Il cavallo stava impazzendo. Senza nessun motivo apparente il cavallo stava impazzendo. Si agitava stringendo le froge scure. Il segno era inequivocabile. Almeno per lui. Lui conosceva quegli animali, aveva lavorato in un macello equino per quattro giorni, e aveva fatto tesoro degli insegnamenti ricevuti.
“Per me i cavalli non hanno segreti”, continuava a ripetere agli amici brandendo scontrini di scommesse dell’Ippodromo Centrale. Era molto ascoltato, forse perché aveva perso più di trentamila kopechi con le sue infallibili scommesse, e questo, per lui, era il miglior biglietto di visita.
“Quel cavallo vincerà sicuramente un sacco di corse, ve lo dico io, è il caso di investire un po’ di lattughe, credetemi.”
Come sempre, solo l’ubriaco cronico del locale gli aveva dato ascolto, quel giovane sempre abbronzato che si intendeva di onde e che cercava di vendere le sue storie di mari lontani ai turisti turchi pur senza essere a conoscenza dell’idioma. Lui invece non voleva lavorare. Non era nel suo stile, lo aveva capito al macello.
“Devo trovare il modo di fare soldi, e alla svelta.”

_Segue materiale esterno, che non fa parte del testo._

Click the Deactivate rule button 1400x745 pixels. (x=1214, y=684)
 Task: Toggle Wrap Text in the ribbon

Non aveva trovato di meglio che cercare di spaventare un cieco con la mossa delle dita negli occhi. Il cieco non aveva battuto ciglio, e quando si era sentito toccare nelle tasche aveva reagito violentemente, cieco di furore.
Il cavallo continuava a sbattere le froge con ardore, in attesa di qualcuno che credesse nelle sue possibilità. Sapeva di poter vincere, ed era molto impaziente.

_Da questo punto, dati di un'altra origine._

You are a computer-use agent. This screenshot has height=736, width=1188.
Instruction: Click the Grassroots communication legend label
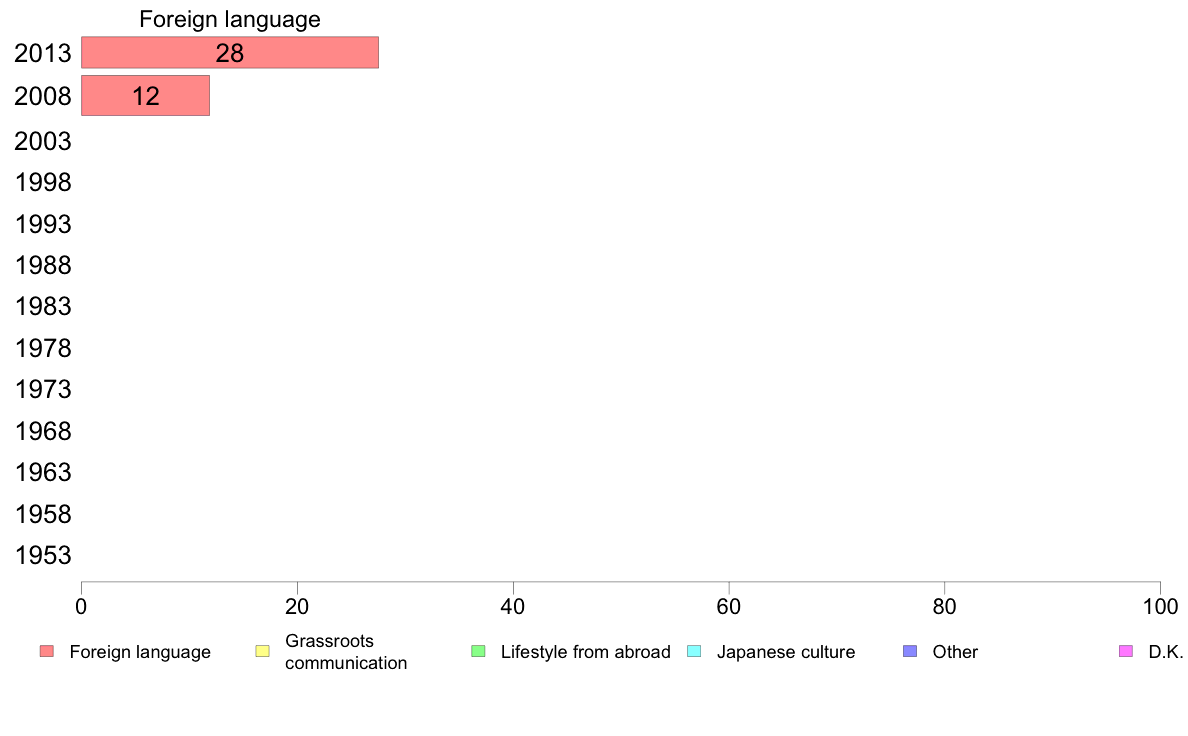346,652
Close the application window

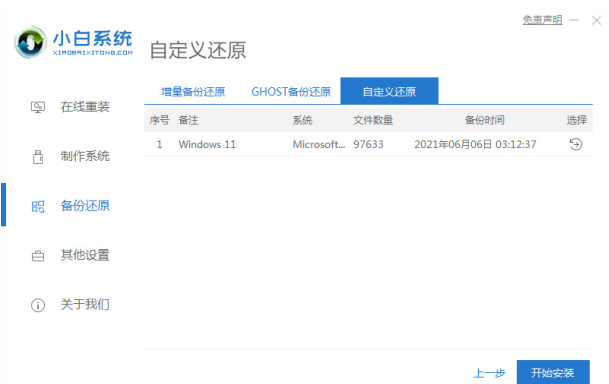(x=597, y=20)
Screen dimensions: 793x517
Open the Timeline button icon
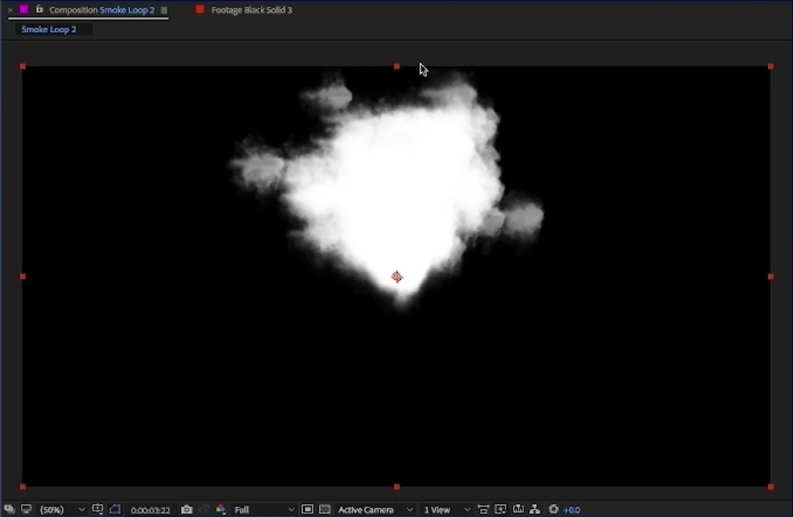click(518, 510)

Pesto nel fisico, ma non nel morale, lui aveva scelto un’altra vittima, più consona alle sue attitudini. Ma lei era troppo grassa, e lui avrebbe dovuto capirlo subito. Appena si era accorta che lui stava cercando il borseggio veloce, lo aveva placcato al collo e, con abile mossa, lo aveva abbattuto. Era riuscito a scappare solo grazie al suo alito. Lei, la vittima, probabilmente stava ancora correndo.
Il cavallo intanto aveva smesso di sbattere le froge e, scorrendo gli annunci sul giornale locale, si era trovato un posto da barman in un locale sulla costa.

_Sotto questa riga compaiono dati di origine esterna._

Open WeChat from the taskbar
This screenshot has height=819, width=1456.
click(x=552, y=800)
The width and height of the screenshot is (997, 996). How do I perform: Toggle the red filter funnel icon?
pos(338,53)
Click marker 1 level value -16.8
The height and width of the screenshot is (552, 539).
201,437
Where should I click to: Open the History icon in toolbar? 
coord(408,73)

E lui non lo aveva saputo!
Era troppo occupato a trovare il modo di ramazzare dei soldi.
E questa volta c’era proprio riuscito.
Aveva annusato i propri calzini per tutta la mattina, incazzandosi a morte. Poi, determinato a tutto, si era lanciato contro un battaglione antiguerriglia di stanza nella stanza accanto alla sua. Li aveva sconfitti a rate, in tre lunghe settimane di tira e molla. Mentre tutti gli altri erano riusciti a fuggire, l’ultimo soldato rimasto nelle sue mani si era arreso. I suoi superiori, non vedendolo tornare con i compagni, lo avevano accusato di diserzione per cui lui, gli piaceva troppo picchiare senza rischi penali, aveva pagato di tasca propria l’esiguo riscatto. Con i pochi kopechi nella tasca segreta lui aveva attraversato tutta la città a passo di gambero, ed era arrivato un po’ confuso in verità. L’allibratore lo aveva guardato incredulo, non aveva mai raccolto scommesse su barmen. Per di più era astemio. Alla fine lo aveva fatto parlare con suo cognato, scaricatore di porti del deserto al momento disoccupato, che si era premurato di rubargli i soldi rilasciandogli una regolare ricevuta, ossia il famoso calcio nel didietro.
Da allora lui aveva preso a frequentare il bar del cavallo, inizialmente supplicandolo di sbattere le froge, poi prendendolo direttamente a sputi sul muso. Quel cavallo gli aveva rovinato la reputazione, e lui ora gli rovinava il feeling col lavoro. Segretamente aveva poi cercato di procurarsi un biglietto omaggio per un giro di piacere al macello equino, a nome del cavallo naturalmente.
Oggi vive appeso a un gancio nella cella frigorifera numero trecento, dimenticato da tutti e pronto per essere scongelato in caso di conflitto interstellare.
Il cavallo invece è diventato senatore e si diletta a sbattere le froge nei giorni di festa, davanti agli amici più intimi, i suoi elettori.